The Shanghai Composite ended 0.7% lower at 2,883.61 points, while the blue-chip CSI300 eased 0.6 %, paring some of their initial losses. Both indexes swung in and out of positive territory during the session.
The recovery was aided by “national team” purchases, according to some analysts, referring to state-backed institutions.
Zhang Qi, analyst at Haitong Securities in Shanghai, said there was “buying of key stocks” by state-backed players, noting relatively high volume in the morning.
About 20.8 billion shares changed hands in Shanghai on Tuesday, not far off the 21.2 billion during Monday’s sell-off.
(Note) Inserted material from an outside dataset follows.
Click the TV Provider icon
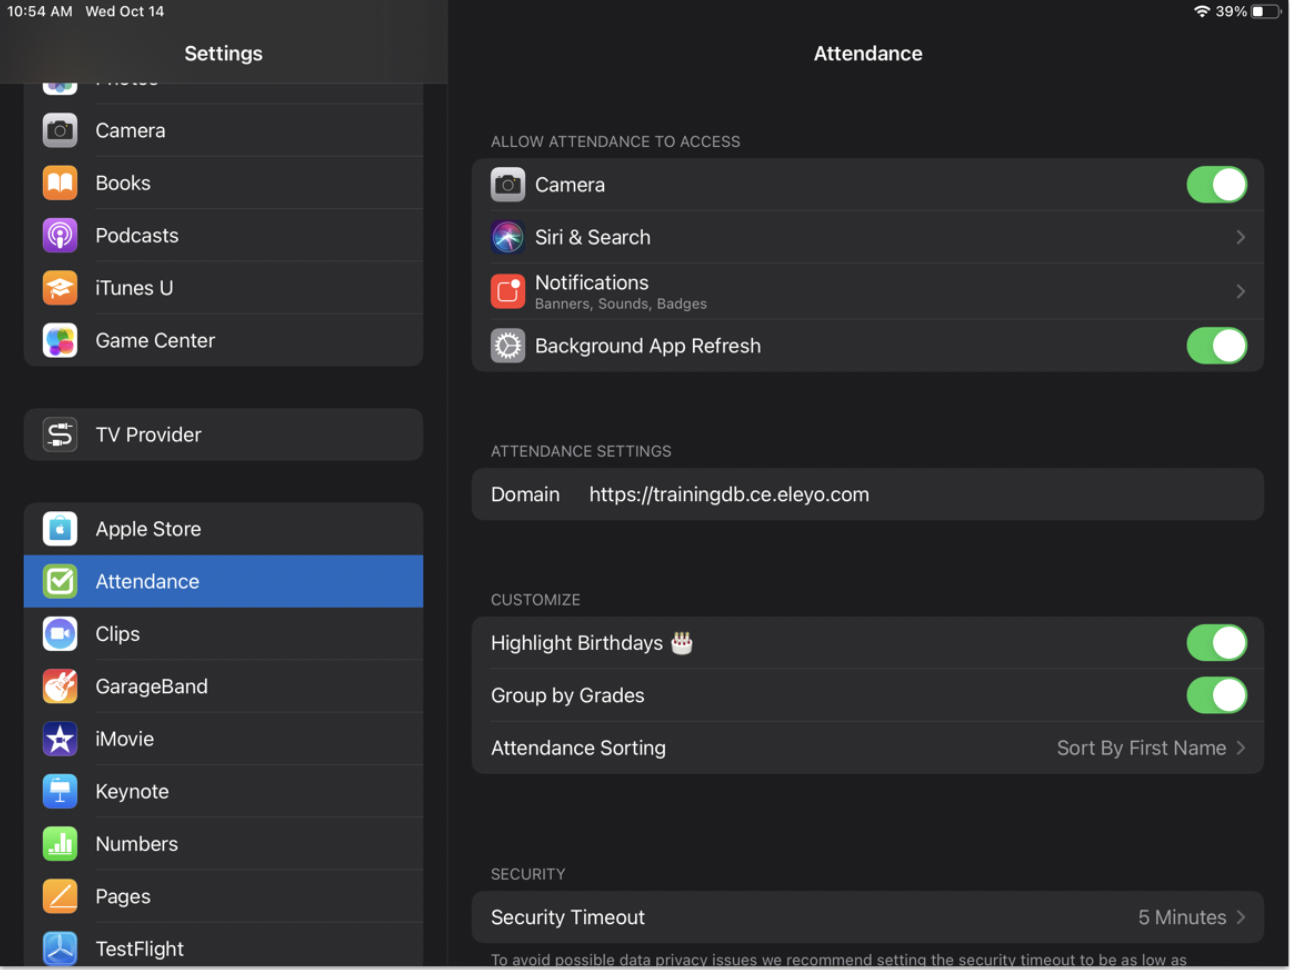1290x970 pixels. (59, 434)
“There could have been state buying in early morning trade when there panic selling was evident,” said a second Shanghai-based analyst, who did not want to be identified.
Earlier, Trump said he would meet Chinese President Xi Jinping at a G20 summit in late June, reigniting hopes for an agreement.
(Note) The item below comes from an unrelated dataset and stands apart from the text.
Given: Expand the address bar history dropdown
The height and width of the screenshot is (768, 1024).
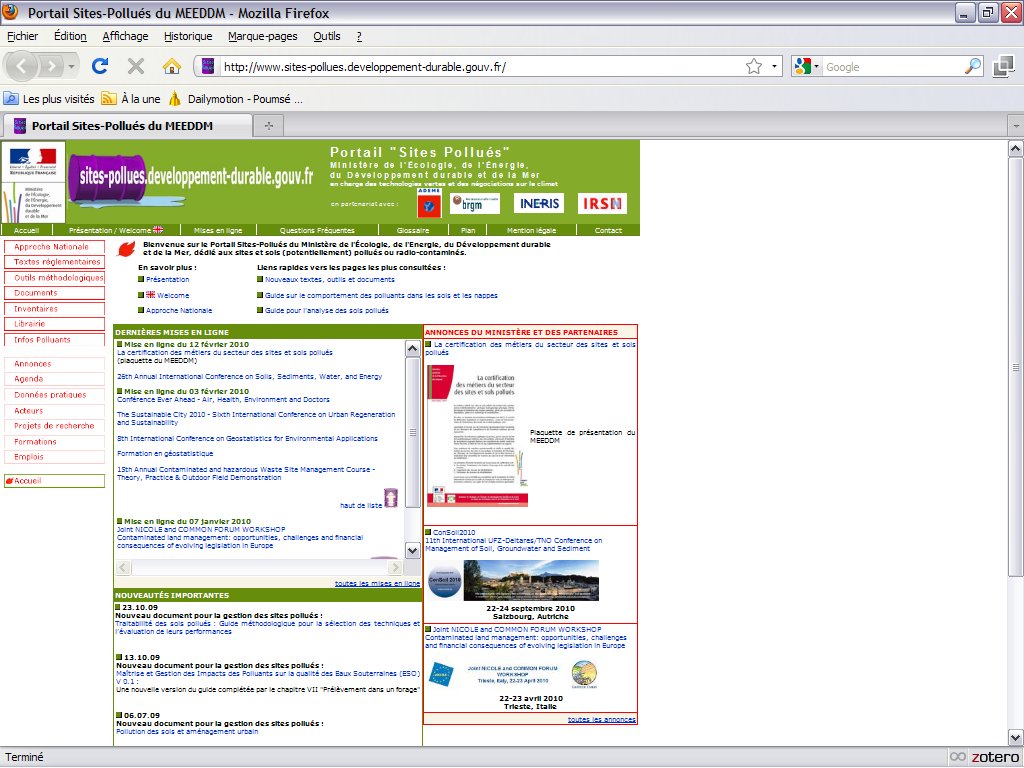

Trump also said on Monday that he has not made a decision to go ahead with threatened tariffs on another $325 billion in goods from China.
His comments came after China announced on Monday higher tariffs on $60 billion of U.S. goods, effective June 1, in retaliation for Washington’s decision last week to hike levies on $200 billion in Chinese imports.
“The talks have not collapsed,” Steven Leung, sales director at UOB Kay Hian in Hong Kong, said of the recovery in A-shares. “People are also speculating on whether China will roll out more policy support measures.”
CSI300’s sub-index for the financial sector fell 0.6% and consumer staples dropped 0.8%. Healthcare shares slid almost 1% and real estate stocks lost 0.8%.
The smaller Shenzhen market lost 0.6%, while the start-up ChiNext board fell close to 0.6% despite MSCI confirming it would include part of the board in its benchmark emerging market index..
The Hong Kong stock market, returning from a holiday, ended down 1.5% in its first reaction to the tariff retaliation, as the market was closed on Monday for a holiday.
Foreign investors sold a net 10.6 billion yuan ($1.54 billion) worth of A-shares.
In the currency market, the onshore yuan weakened 0.1% to its lowest level since Dec. 27, 2018 in late afternoon trade, and stood at 6.8854 per dollar at the 4.30 pm close, after the Chinese foreign ministry said it hopes the United States does not underestimate its determination to protect its interests.
The offshore yuan climbed off a four-month low following Trump’s remarks on prospects for a trade deal, but later erased most of its intraday gains as the onshore market faltered. [FRX/]
“The market desperately wants to believe in a deal and takes any headline to ignite renewed optimism,” said a Hong Kong-based FX sales banker at an international lender.
Prior to the onshore market open, the People’s Bank of China set its midpoint at its weakest in four months, but traders said it was still higher than the market had expected after the currency lost all of its year-to-date gains on Monday.
The flare-up in trade tensions has renewed global financial market concerns over how much China will allow the yuan to weaken to offset heavier pressure on its exporters. But analysts believe authorities will keep depreciation in check due to concerns about potential capital outflows.